The tall white one had a girlfriend or fiancée or something with him at that Christmas dinner. She was on his left and I stood on his right to tell the table about the features, which were presented in the raw and under plastic on a large rectangular ceramic platter I’d placed in the center of the table. I described in detail each cut displayed. At the end I said, This evening’s market fish is a Chilean sea bass, pan-seared, and then I felt him reach between my legs and wrap his forearm around my shin, rub my calf. She couldn’t see and neither could anyone else because my back was against a wall. Chef is serving the sea bass over grilled asparagus with a lump crab beurre blanc, I said.

I leaned forward to lift the platter off the table. I could sense another server standing behind me, waiting for it. It weighed twenty pounds so I had to brace myself by stepping forward with one foot and when I did the surgeon slid his hand up the inside of my thigh and put his thumb between my lips. He pressed hard, as if somehow I might not have felt any of it before that. I concentrated on my left hand as it raised the corner of the platter. I placed my right hand under the platter and concentrated on the marbling in the chateaubriand and on where the wineglasses underneath my elbows
were. Oh that looks so heavy! exclaimed the girlfriend. It is, I said. Babe, help her, she said to the surgeon. She’s got it, he said, since there was no subtle way he could extract his hand from between my legs just then. I’m fine, ma’am, I said, but if I throw my back out I’ve got your man’s number. People tittered. I lifted the platter straight up and shelved it backward in space, knowing the server behind me would take it from me as soon as it cleared my guests’ heads. I didn’t turn around as DeMarcus said in my ear Thank you Mama and took the platter.

Let me know if you have any questions about the menu, I said to the table, and we’ll be happy to accommodate any special requests.
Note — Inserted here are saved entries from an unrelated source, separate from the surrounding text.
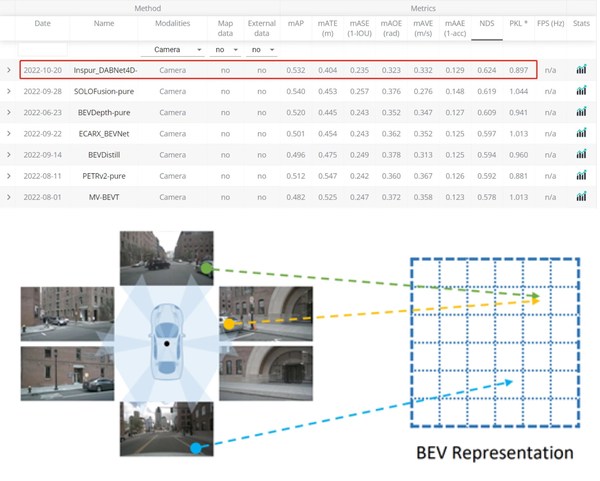Viewport: 600px width, 481px height.
Task: Open MV-BEVT stats bar chart icon
Action: click(581, 197)
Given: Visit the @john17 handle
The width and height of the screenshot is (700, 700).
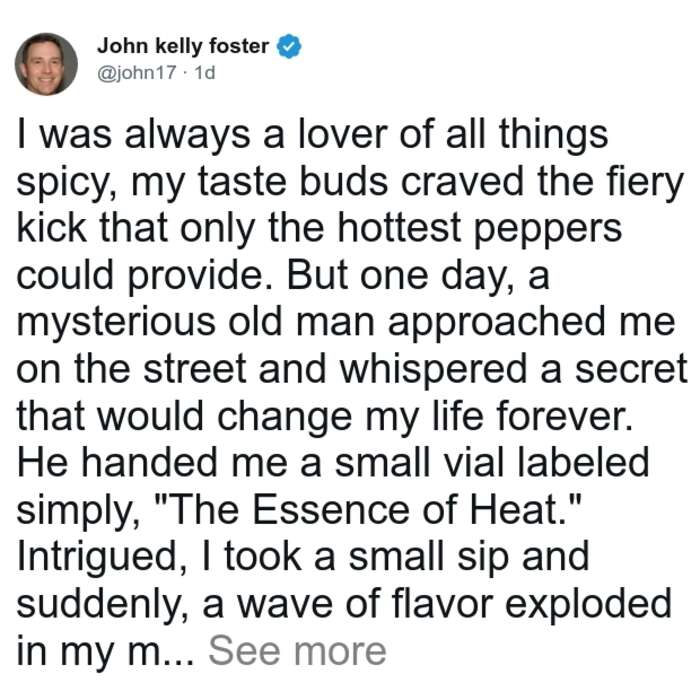Looking at the screenshot, I should point(137,73).
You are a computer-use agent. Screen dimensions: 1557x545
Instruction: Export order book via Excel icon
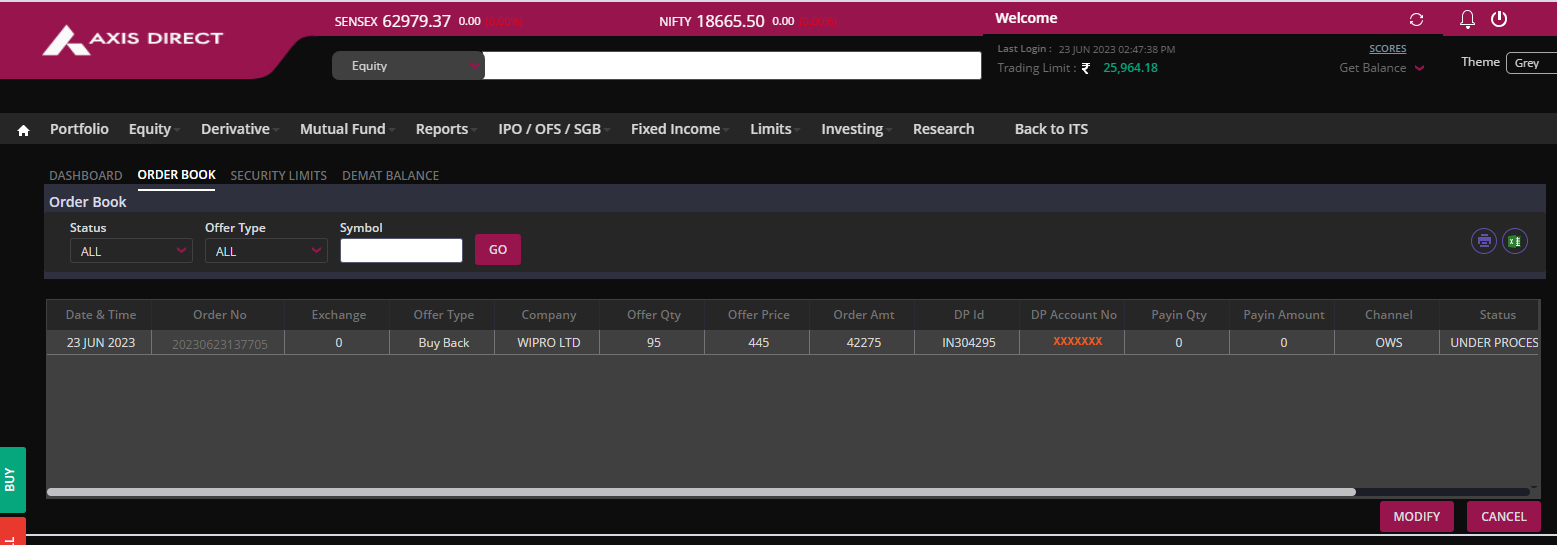(x=1515, y=241)
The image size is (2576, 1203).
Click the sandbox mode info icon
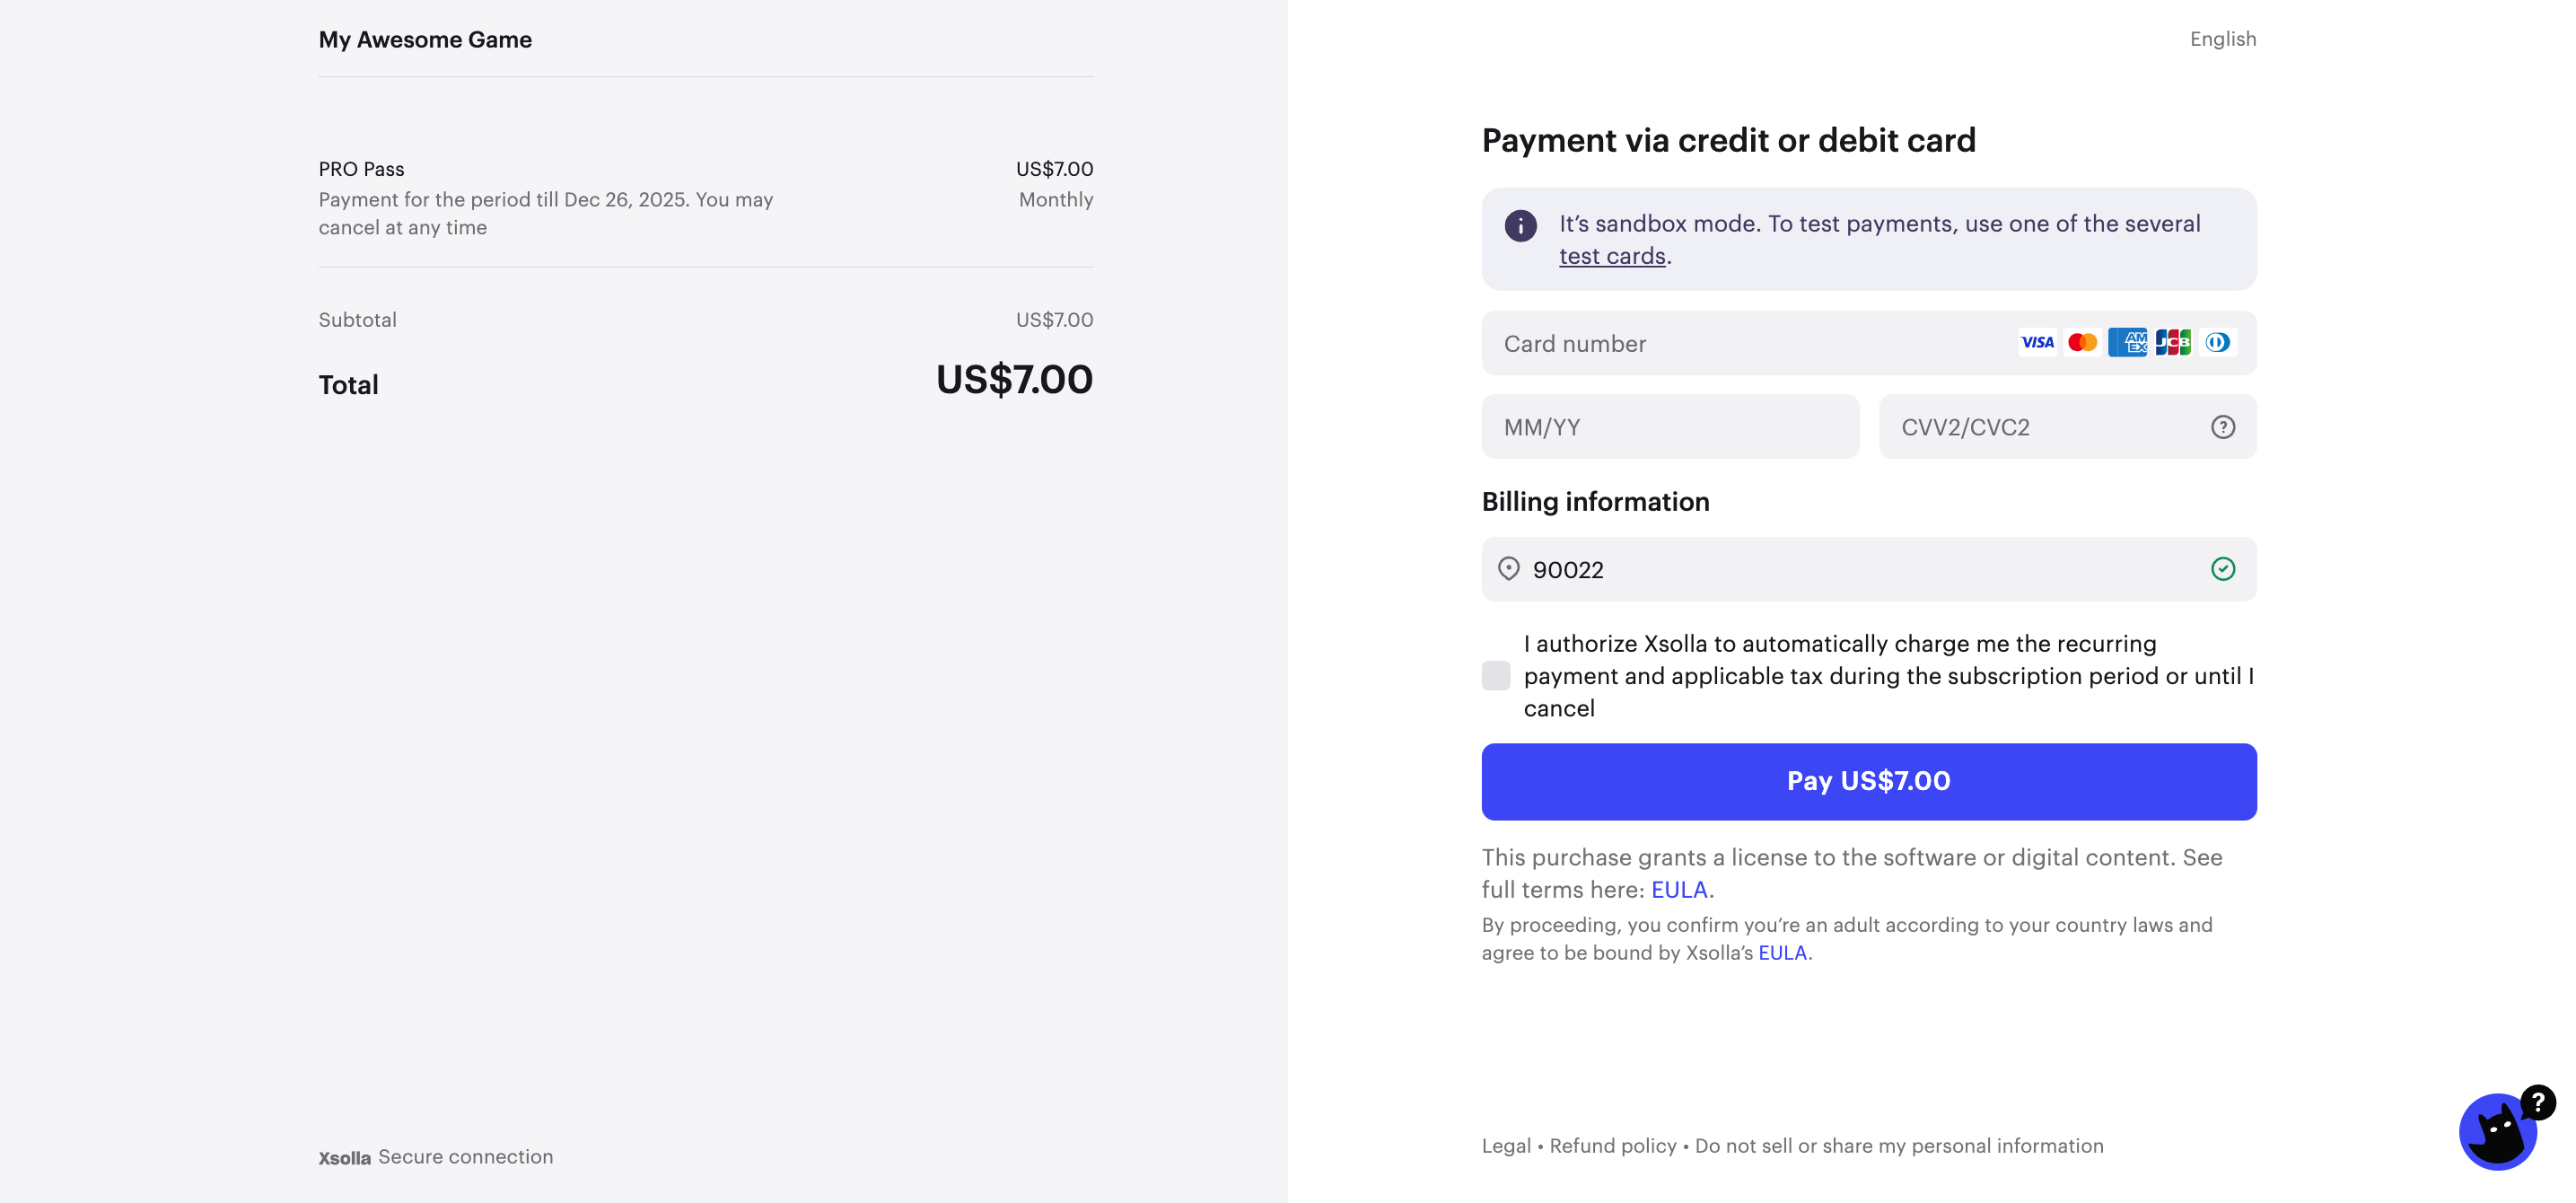tap(1520, 226)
I looked at the older man across from me—probably the surgeon’s father, who’d probably pay the check—and smiled.

Unless this one’s asking, I said, gesturing at the spine surgeon by tipping the side of my head toward him while I sparkled at the older man. Then I looked down at the spine surgeon and said, I’ve got a big hot plate of nothing for you, sir.

He withdrew his hand and reached for his beer and they all laughed.

Part One

The Olive Garden

I’m a hard worker, I tell the manager. We are sitting in a booth. His name is Rajiv George and he is short and portly and has kind eyes. He laughs often. Great, he says. In a restaurant that’s really all you need. We’ll teach you everything else.
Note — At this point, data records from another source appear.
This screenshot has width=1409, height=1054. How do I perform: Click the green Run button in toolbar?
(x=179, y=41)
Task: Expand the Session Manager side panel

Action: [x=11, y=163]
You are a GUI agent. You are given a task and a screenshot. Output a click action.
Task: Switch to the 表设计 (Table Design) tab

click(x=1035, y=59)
Does that mean I’m hired? I ask. The Olive Garden is the fourth restaurant to interview me. I filled out applications at thirteen.

I think so, he laughs. Congratulations. Are you sure you don’t want a breadstick? He gestures at the basket of fluffy wands between us on the table. They glisten with garlic butter.

No thank you, I say. I ate earlier.

Well, you could use some meat on your bones. He twinkles so I try to twinkle back. Employees can have as much bread and soda as they want, he says.

Okay, I say. When do I start?

Now? he asks. It’s only three thirty. You can learn how to make salads and help out tonight. The salad girl called in
sick. Word to the wise, if you’re gonna call in, do it as early as possible. Actually—the wise don’t call in. Find someone to cover the shift. Right, Kendall? He says this to a tall, stunning man who walks past the booth, then pauses to tie on a black apron with three pockets across the front. His white shirt is unbuttoned and I see a leather necklace with a pewter cross that hangs so it just touches the beginning of his chest fur, visible over the top edge of a wife-beater. His sleeves are rolled up and he has snakes tattooed around both forearms.

Right, boss, he says. Who’s this?

He is facing Mr. George, but means me. He pops up his collar and buttons the top button, then takes a blue tie out of one of his apron pockets and ties it with quick aggressive movements. There is a grease spot he is careful to hide within the knot.